It’s 1348, two years after the battle of Crécy, which won Calais back from the French to the English. Will Quate is betrothed to Ness, the prettiest girl in his Cotswold village, but his liege lord, Sir Guy, wants him to join a group of archers on their way to defend Calais. Will would rather stay, but he bargains for a document showing he’s a free man. Sir Guy tells him he will send along the paper with Captain Laurence Haket in exchange for five pounds once he has won his fortune.

Will agrees to go. In fact, his attitude toward Ness seems ambivalent. He doesn’t seem to care that she had an affair with Haket and became pregnant. Will’s friend Hab is plainly in love with him, but Will doesn’t seem inclined.

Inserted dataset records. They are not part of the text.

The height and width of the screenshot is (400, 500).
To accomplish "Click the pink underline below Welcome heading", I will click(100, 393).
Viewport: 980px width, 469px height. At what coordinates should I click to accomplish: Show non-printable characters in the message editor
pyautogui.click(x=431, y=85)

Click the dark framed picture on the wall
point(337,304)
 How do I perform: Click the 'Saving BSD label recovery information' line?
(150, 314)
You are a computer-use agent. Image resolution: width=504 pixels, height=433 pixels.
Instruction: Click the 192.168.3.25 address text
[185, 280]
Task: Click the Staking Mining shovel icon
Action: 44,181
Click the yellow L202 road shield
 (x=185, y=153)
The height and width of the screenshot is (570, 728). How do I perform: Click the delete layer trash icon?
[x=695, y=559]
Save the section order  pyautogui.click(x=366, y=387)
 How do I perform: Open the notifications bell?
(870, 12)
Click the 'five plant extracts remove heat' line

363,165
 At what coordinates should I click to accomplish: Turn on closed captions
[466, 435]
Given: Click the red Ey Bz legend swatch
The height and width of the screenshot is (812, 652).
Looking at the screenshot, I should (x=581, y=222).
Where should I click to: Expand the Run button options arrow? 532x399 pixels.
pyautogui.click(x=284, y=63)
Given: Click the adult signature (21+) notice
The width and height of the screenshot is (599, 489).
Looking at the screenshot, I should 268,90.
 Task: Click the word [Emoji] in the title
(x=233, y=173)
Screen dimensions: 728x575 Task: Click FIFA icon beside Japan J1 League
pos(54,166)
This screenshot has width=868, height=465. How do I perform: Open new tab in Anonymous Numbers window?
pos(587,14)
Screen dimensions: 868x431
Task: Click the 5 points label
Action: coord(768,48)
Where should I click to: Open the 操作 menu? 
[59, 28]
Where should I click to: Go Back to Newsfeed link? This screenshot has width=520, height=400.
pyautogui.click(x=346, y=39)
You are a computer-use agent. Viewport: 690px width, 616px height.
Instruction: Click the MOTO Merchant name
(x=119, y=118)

Sir Guy’s daughter Bernadine is incensed that Sir Guy has betrothed her to a man his own age when she is in love with Laurence Haket. Inspired by La Roman de la Rose, she feels she is entitled to a more romantic life, so she runs away, following Haket on his way to Calais.

Another voice on the journey is Thomas Pitkerro, a proctor, who is sent along with the archers on his way to his home in Avignon to give last rites, if needed. Thomas is afraid of the plague, which is said to be moving north from Italy and France.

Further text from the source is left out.